The review, authored by researchers from ITMO and the Australian National University, was published in the WoS-indexed journal Opto-Electronic Advances in March 2022, and currently has an impact factor of 8.933. Since its publication, the paper has been cited 22 times, landing it in the top 1% of the most commonly cited papers, according to WoS.
A total of 195 papers were placed in the top 1% in the field of optics. The list was ranked not only according to the number of citations, but also the time period over which they were made, as it can indicate a highly relevant paper.
Moreover, the review article received the Highly Cited Paper Award March 2023 from Opto-Electronic Advances. It is featured among the top 30 most cited and read papers published by the journal.
“In our article, we aimed to showcase the potential of modern technologies. We wanted to present a broad overview of the field of metaphotonics, outline new trends, and pinpoint potential new directions,” says Sergey Krasikov, the paper’s first author and an engineer at ITMO’s Faculty of Physics.
These days, scientists use information technologies for interdisciplinary studies involving different areas of physics, such as metaphotonics, radio physics, and acoustics. For instance, researchers at ITMO’s School of Physics and Engineering use machine learning to design acoustic metamaterials and metasurfaces, which can be used in noise-insulating barriers in urban environments.
Recently, researchers presented a structure that decreases noise by up to 20 dB within the spectral range of 2 to 16.5 kHz, covering 70% of the audible bandwidth. But with the help of AI, they will be able to improve these results even further and provide detailed explanations for the effects observed in their experiments.
“In our work, we rely on optimization algorithms, including machine learning, to find the most efficient designs for our noise-insulating structure with the best performance indicators. We also apply machine learning in more applied tasks: for example, we develop algorithms that will predict solutions to equations based on our data. These methods have the potential to replace computational modeling because they are faster and don’t require as much computing,” adds Mr. Krasikov.
The review also considers other subfields of metaphotonics that would benefit from machine learning, including the design of nanoantennae for solar cells, which might become a major energy source in the future.
Moreover, AI can facilitate the optimization of metasurfaces for highly sensitive bio- and chemical sensors that could serve as real-time diagnostic tools for various maladies. Another way that AI can improve the sensitivity of such systems is by interpreting test results – potentially, AI systems can detect patterns that wouldn’t be observed by a human.

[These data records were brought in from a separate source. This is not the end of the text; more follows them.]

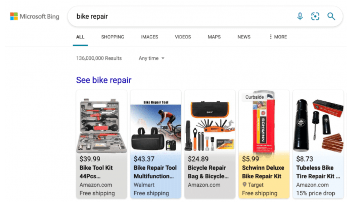Open the Images tab
Viewport: 349px width, 207px height.
[149, 37]
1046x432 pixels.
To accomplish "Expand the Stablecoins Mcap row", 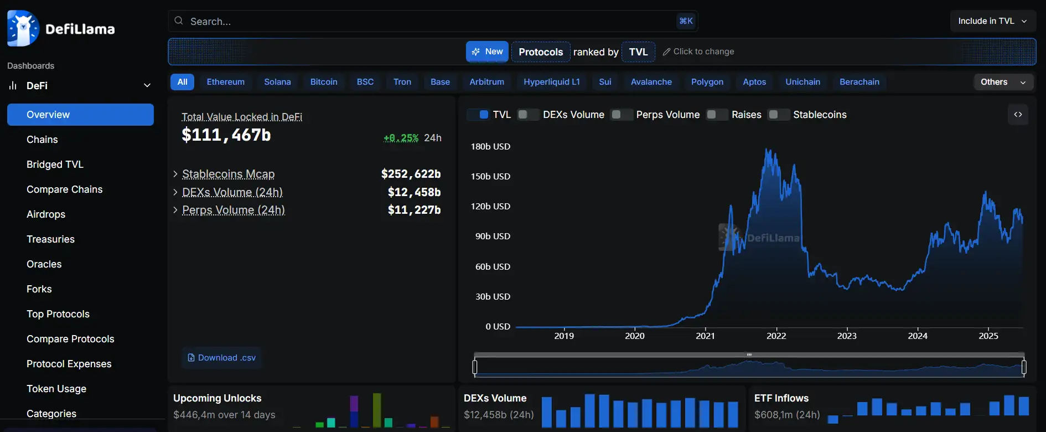I will tap(175, 174).

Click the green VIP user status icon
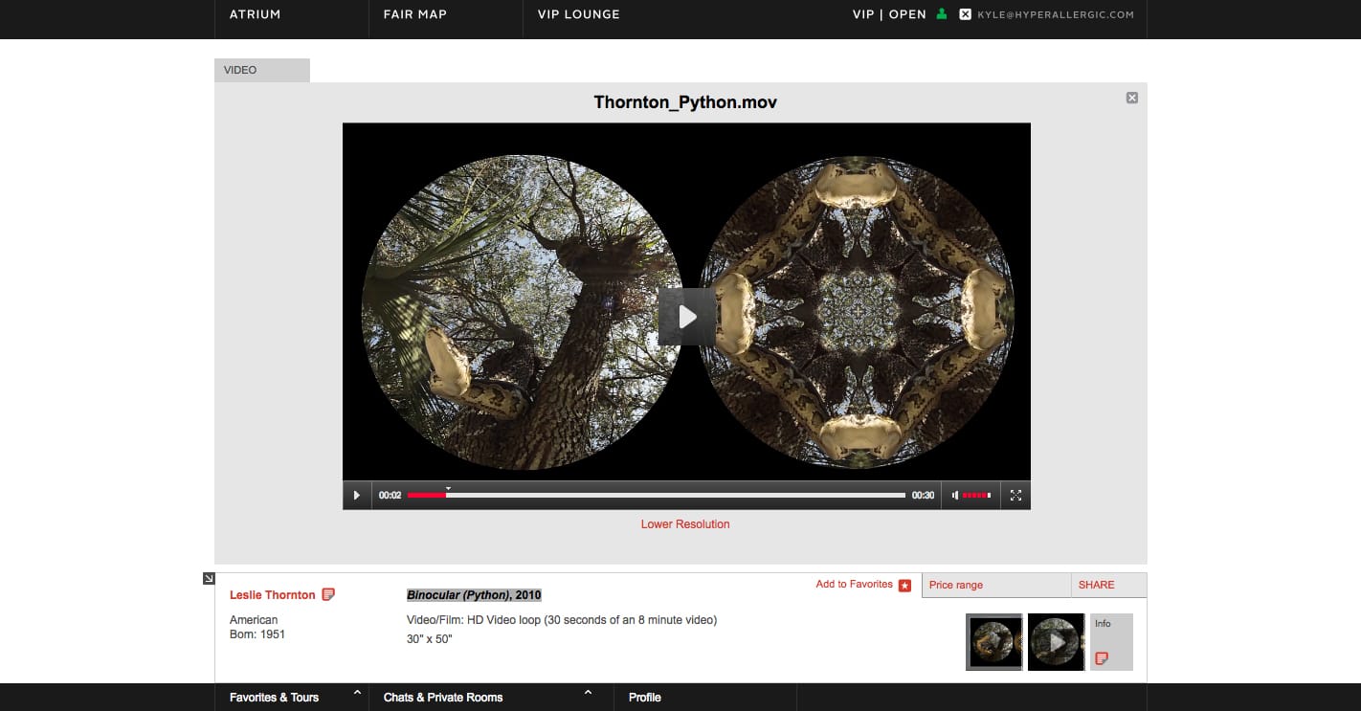[942, 14]
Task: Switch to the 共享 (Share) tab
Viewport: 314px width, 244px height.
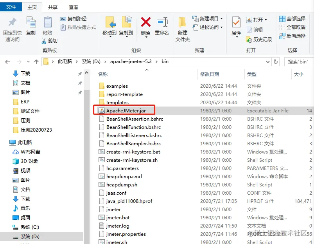Action: pos(52,7)
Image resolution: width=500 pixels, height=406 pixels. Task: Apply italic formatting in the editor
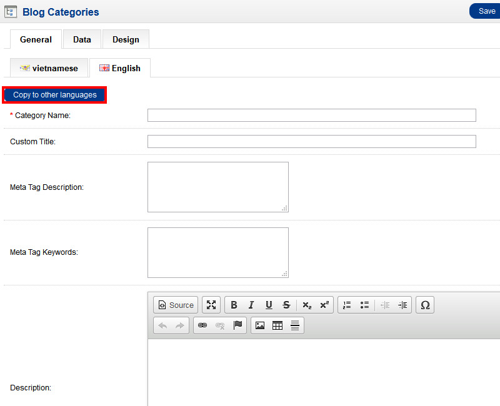coord(251,305)
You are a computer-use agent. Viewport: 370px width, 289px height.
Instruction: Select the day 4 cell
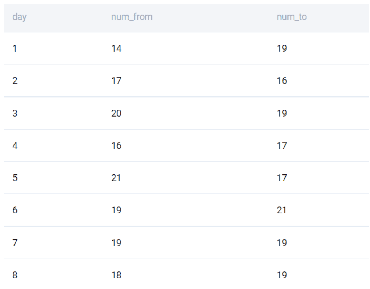tap(15, 146)
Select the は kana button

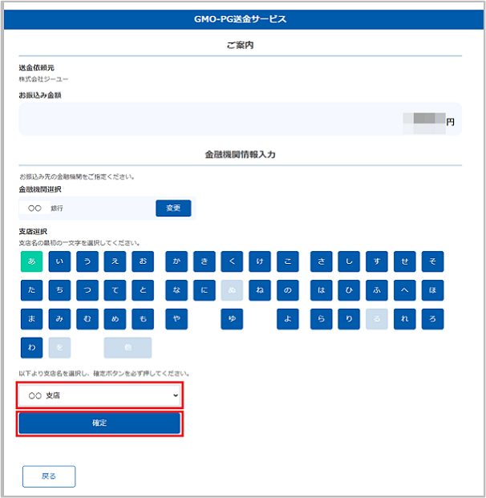tap(322, 290)
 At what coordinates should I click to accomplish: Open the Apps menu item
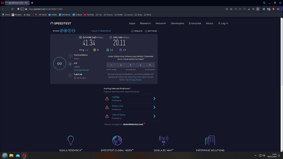click(132, 23)
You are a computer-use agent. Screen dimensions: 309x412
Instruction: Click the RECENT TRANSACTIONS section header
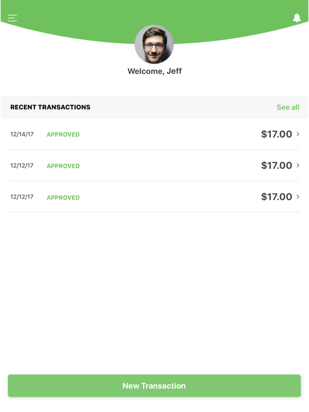click(x=50, y=107)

Web of Science (WoS) is one of the world’s largest bibliometric systems, indexing the leading journals, books, reviews, and other academic literature. According to Clarivate, WoS’ parent company, the system contains information on over 160 million publications in 254 fields. By analyzing this information, it is possible to track the most cited publications and the most influential researchers, who receive special awards for their contributions to science.